There are a number of recordings of Wozzeck now. It often is performed, and the Metropolitan has it in the repertoire. I started listening to it, as a jazz fan---not an opera buff---over 40 years ago, and the recording I had is the one I still prefer. It is a live performace from 1951 at Carnegie Hall, conducted by Dimitri Mitropoulos, a great friend of jazz. Mack Harrell plays Wozzeck, with anguished madness and a marked peasant quality...that I think is crucial. Fischer-Dieskau also recorded it, and I remember I couldn't wait to hear it especially because it also was going to be in stereo. But I was disappointed, because the great baritone seemed to be trying to make something poetic and existential with the role---and I don't think it works that way. Wozzeck's goodness is in his victimization by everything. He can't figure anything out and the times are hard and dangerous...so he is destroyed.
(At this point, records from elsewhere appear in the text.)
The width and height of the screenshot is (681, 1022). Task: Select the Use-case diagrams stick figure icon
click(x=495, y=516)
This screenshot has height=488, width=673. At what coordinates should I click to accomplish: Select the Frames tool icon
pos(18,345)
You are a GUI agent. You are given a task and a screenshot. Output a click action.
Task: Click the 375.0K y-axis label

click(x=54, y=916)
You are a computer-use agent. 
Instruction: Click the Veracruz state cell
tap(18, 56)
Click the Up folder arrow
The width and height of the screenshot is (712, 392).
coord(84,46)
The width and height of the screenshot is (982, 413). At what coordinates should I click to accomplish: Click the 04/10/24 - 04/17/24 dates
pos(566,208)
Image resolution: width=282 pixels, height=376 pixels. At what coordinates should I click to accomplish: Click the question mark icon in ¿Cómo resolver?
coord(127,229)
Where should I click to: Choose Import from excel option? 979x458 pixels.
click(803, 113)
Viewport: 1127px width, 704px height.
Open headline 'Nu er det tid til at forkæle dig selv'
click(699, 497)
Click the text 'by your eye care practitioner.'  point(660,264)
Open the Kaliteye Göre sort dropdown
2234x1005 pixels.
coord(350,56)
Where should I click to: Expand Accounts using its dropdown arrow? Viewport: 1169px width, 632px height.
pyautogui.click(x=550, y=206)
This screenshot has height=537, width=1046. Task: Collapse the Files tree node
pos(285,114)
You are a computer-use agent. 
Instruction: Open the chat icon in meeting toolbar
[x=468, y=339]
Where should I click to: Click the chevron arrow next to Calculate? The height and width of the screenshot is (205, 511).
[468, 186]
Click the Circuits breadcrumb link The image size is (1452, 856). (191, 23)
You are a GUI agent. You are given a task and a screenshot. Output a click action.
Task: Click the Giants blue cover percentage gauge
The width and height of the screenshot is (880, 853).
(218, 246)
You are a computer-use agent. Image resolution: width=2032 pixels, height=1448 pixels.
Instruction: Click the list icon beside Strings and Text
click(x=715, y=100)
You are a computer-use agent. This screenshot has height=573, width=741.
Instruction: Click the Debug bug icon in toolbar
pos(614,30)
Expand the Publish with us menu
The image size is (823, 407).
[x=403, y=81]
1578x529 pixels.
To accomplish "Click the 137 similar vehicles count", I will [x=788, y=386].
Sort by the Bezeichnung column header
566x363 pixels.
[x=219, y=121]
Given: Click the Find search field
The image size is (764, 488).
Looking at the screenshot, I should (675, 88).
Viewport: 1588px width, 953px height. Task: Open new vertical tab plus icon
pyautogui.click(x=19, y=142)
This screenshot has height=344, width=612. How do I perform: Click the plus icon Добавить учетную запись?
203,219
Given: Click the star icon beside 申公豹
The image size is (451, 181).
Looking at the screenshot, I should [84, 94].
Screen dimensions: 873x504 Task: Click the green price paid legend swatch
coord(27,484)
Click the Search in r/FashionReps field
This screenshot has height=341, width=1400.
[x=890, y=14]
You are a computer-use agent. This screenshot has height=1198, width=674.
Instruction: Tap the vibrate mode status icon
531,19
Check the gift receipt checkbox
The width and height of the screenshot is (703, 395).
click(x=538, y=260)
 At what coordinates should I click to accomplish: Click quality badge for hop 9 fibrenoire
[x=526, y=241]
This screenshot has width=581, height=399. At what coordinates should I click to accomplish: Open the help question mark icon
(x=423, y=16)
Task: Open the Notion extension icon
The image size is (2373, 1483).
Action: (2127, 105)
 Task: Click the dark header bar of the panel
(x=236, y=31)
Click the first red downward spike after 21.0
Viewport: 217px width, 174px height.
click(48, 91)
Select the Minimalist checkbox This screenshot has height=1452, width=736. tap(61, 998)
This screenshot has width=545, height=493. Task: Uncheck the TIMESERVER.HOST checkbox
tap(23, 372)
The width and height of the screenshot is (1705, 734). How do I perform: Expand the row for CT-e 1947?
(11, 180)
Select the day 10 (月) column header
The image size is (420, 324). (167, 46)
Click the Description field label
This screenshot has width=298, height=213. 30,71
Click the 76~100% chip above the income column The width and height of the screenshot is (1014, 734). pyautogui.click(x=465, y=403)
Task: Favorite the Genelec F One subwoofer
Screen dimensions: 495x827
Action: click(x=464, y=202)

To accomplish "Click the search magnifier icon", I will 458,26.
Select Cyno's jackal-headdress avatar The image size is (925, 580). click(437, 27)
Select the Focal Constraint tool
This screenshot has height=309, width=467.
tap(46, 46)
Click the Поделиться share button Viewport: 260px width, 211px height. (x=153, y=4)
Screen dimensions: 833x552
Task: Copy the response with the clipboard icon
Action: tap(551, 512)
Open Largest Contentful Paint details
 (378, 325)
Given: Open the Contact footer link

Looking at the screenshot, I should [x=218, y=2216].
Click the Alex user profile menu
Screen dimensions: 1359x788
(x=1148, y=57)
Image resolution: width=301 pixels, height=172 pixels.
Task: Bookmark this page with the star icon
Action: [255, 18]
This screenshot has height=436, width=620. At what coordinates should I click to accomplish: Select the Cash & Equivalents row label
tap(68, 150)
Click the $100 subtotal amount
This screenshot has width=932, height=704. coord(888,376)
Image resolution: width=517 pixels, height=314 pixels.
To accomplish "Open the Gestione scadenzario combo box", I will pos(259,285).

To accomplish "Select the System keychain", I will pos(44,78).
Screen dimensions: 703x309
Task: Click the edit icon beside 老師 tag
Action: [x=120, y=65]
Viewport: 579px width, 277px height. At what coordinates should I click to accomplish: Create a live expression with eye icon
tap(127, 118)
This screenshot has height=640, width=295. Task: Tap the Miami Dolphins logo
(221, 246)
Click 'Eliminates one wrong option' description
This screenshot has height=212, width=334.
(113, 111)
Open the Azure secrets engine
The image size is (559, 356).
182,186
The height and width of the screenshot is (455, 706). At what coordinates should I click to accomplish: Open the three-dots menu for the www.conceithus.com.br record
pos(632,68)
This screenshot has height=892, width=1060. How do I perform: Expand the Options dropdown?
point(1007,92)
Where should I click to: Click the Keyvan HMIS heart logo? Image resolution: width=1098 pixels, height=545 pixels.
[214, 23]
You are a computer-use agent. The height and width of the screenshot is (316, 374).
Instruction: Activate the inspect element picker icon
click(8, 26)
The most shattering parts of the score are in the 3 or 4 instrumental passages in which Berg delivers his comment on the tragic goings-on. Resist the temptation to find a recording with just that music presented. It's OK that way, but in the context of all the suffering Berg's music is demolishing. Sit through the whole opera, and then be overwhelmed by the music of the end. I found this a very good way to start Lent this morning. I thought I'd love to stage a new updated version. I'd like to put Wozzeck as the camp barber at Guantanamo...or maybe just the guy who gives haircuts at the White House. In the first scene it could be Ralph Reed in the chair. Or maybe Karl Rove as The Captain, in his new elevated role for the Administration. Wozzeck will walk into the Potomac and float out into Chesapeake Bay. Now let's see, who could we have for that Drum Major?